:: What to produce ::
In the material below, find the line that contains "ÁSZF (884, 1357)" and the line that contains "Data (907, 103)", then write out exactly those two lines and everything between them.

** Data shown follows **

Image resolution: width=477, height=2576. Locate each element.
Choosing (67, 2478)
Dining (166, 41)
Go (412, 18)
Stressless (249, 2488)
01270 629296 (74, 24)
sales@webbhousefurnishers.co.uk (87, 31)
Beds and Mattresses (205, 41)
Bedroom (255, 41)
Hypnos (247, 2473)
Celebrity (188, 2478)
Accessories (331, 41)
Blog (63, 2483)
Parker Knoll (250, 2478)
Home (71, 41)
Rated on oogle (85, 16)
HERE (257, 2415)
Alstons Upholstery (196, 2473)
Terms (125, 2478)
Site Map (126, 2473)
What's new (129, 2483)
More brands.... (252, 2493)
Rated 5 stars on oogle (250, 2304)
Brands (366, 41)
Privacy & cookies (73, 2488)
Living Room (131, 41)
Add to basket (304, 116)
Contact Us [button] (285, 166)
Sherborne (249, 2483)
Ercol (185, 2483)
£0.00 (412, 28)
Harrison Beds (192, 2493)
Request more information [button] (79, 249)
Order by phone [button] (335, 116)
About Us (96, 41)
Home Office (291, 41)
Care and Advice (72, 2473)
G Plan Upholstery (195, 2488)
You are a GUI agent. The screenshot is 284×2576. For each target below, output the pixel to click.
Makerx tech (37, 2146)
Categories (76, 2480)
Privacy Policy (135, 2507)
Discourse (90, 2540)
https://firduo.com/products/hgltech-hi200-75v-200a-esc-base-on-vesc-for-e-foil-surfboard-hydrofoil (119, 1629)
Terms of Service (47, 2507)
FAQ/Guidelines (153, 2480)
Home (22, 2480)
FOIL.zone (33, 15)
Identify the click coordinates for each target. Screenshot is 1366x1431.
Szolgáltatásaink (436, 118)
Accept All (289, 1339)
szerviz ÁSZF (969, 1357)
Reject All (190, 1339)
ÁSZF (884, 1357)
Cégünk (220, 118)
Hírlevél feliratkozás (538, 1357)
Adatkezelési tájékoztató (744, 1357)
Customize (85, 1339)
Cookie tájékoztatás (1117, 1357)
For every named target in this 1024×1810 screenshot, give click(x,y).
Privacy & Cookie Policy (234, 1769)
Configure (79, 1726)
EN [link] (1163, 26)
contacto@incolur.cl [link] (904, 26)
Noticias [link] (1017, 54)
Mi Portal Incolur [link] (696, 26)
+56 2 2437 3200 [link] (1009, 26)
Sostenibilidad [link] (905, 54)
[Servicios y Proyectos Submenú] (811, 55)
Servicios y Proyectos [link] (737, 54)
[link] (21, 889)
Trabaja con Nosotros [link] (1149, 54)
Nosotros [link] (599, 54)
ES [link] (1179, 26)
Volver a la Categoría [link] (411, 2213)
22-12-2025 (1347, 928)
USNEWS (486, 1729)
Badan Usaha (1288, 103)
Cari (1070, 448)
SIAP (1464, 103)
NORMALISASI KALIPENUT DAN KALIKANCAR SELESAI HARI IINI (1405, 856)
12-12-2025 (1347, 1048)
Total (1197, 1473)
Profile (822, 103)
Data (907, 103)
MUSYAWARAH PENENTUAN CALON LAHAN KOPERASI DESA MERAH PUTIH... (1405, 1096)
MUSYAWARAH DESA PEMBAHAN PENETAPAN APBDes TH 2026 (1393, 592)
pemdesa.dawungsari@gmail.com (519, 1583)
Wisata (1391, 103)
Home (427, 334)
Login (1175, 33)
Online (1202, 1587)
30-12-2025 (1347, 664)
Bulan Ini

** End of Data shown **

:: Task result ::
ÁSZF (884, 1357)
Cégünk (220, 118)
Hírlevél feliratkozás (538, 1357)
Adatkezelési tájékoztató (744, 1357)
Customize (85, 1339)
Cookie tájékoztatás (1117, 1357)
For every named target in this 1024×1810 screenshot, give click(x,y).
Privacy & Cookie Policy (234, 1769)
Configure (79, 1726)
EN [link] (1163, 26)
contacto@incolur.cl [link] (904, 26)
Noticias [link] (1017, 54)
Mi Portal Incolur [link] (696, 26)
+56 2 2437 3200 [link] (1009, 26)
Sostenibilidad [link] (905, 54)
[Servicios y Proyectos Submenú] (811, 55)
Servicios y Proyectos [link] (737, 54)
[link] (21, 889)
Trabaja con Nosotros [link] (1149, 54)
Nosotros [link] (599, 54)
ES [link] (1179, 26)
Volver a la Categoría [link] (411, 2213)
22-12-2025 (1347, 928)
USNEWS (486, 1729)
Badan Usaha (1288, 103)
Cari (1070, 448)
SIAP (1464, 103)
NORMALISASI KALIPENUT DAN KALIKANCAR SELESAI HARI IINI (1405, 856)
12-12-2025 (1347, 1048)
Total (1197, 1473)
Profile (822, 103)
Data (907, 103)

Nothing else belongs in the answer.